§ Given text
++++

It's what you're made of
Although, protein has a number of functions in the body, the one that most people think of, is that protein is the building material for our skin, bones, muscles and other tissues in the body. Whenever there is any damage to any of our tissues, either due to normal wear and tear, or to injury, protein is necessary to rebuild that tissue. Protein is also necessary to build new tissue, making it very important for children and pregnant women.
Enzymes, Hormones and Antibodies
In addition, protein is a basic component of enzymes, antibodies, and hormones. These are chemicals that play a major role in many processes in the body that, among other things, digest your food, fight disease and allow you to enjoy a healthy sex life.
Stop the bleeding
Protein is also necessary for the clotting of blood, which keeps you from bleeding to death when you cut yourself.
Fluid balance and pH balance
One of the lesser known protein functions is to regulate fluid balance and acid-base balance, which helps keep you from swelling up, drying up, and/or becoming toxic, any of which could be life-threatening.
Proteins also act as transporters in the body, carrying important nutrients. These nutrients can get on the protein “bus” and travel to all the places in the body where they are needed. For example, hemoglobin, a protein in the blood, carries the oxygen that you breathe from your lungs to your cells.

++++

§ Parts of the exercise
1. What are all the headings in the protein text?
2. Answer these questions from the protein text:
(a) For which two groups of people does the text say protein is very important?
(b) What does protein's role in blood clotting keep you from?
(c) According to the text, what does hemoglobin carry?
3. Continue the protein text from its final sentence.
The lines that follow are separate material and have no connection to the protein text.

[Collected data entries]
++++

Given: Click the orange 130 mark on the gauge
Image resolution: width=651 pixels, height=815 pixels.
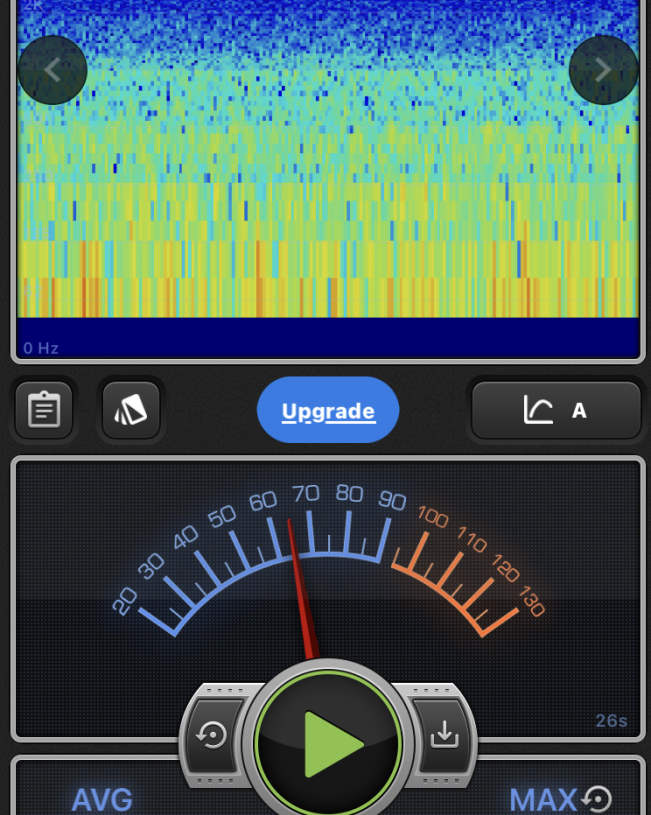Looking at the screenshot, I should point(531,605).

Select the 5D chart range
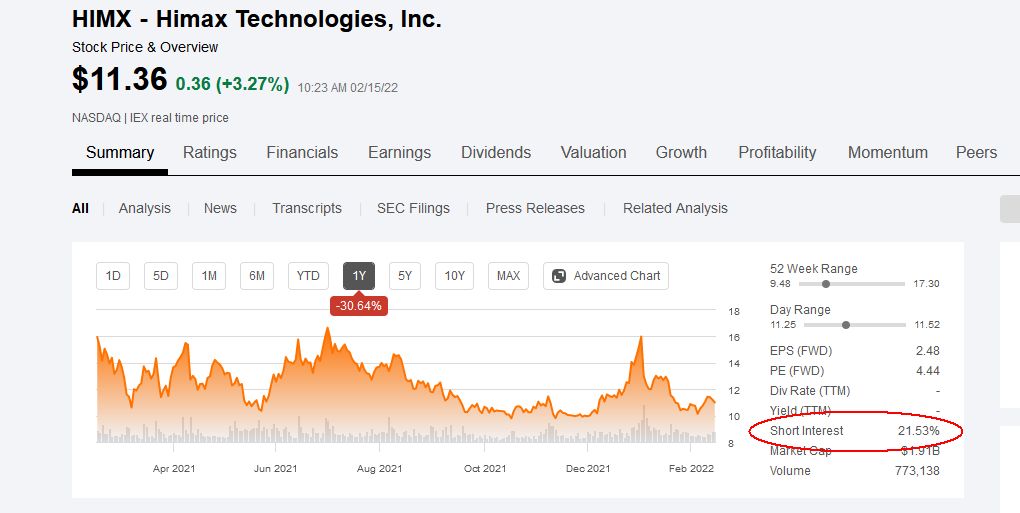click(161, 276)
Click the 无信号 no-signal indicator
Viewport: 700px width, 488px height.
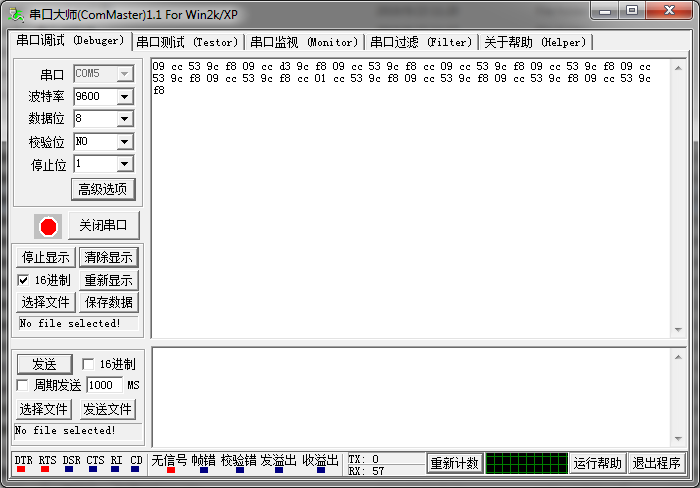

++++

§ Answers for each item
1.
- It's what you're made of
- Enzymes, Hormones and Antibodies
- Stop the bleeding
- Fluid balance and pH balance

2.
(a) Children and pregnant women.
(b) Bleeding to death when you cut yourself.
(c) The oxygen that you breathe, from your lungs to your cells.

3.
Energy as a last resort
Finally, protein functions in your body by providing energy. This is probably not the best use of protein, since it has so many uniquely important functions, as listed above, but without another source, your body can convert protein to energy.
What if you don’t get enough protein?
You have probably figured out by now that protein is necessary for good health. If there is not enough protein in your diet, it will have a negative effect on your health, from making you susceptible to infections to actually causing you to waste away as your body uses your muscles to supply its need for protein.
Severe protein deficiency is most often associated with starvation and malnutrition and is a major cause for concern in developing nations, especially among children.
In developed countries, severe protein deficiency is mostly associated with those in extreme poverty or those suffering with eating disorders, such as anorexia nervosa. Severe protein deficiency can lead to death.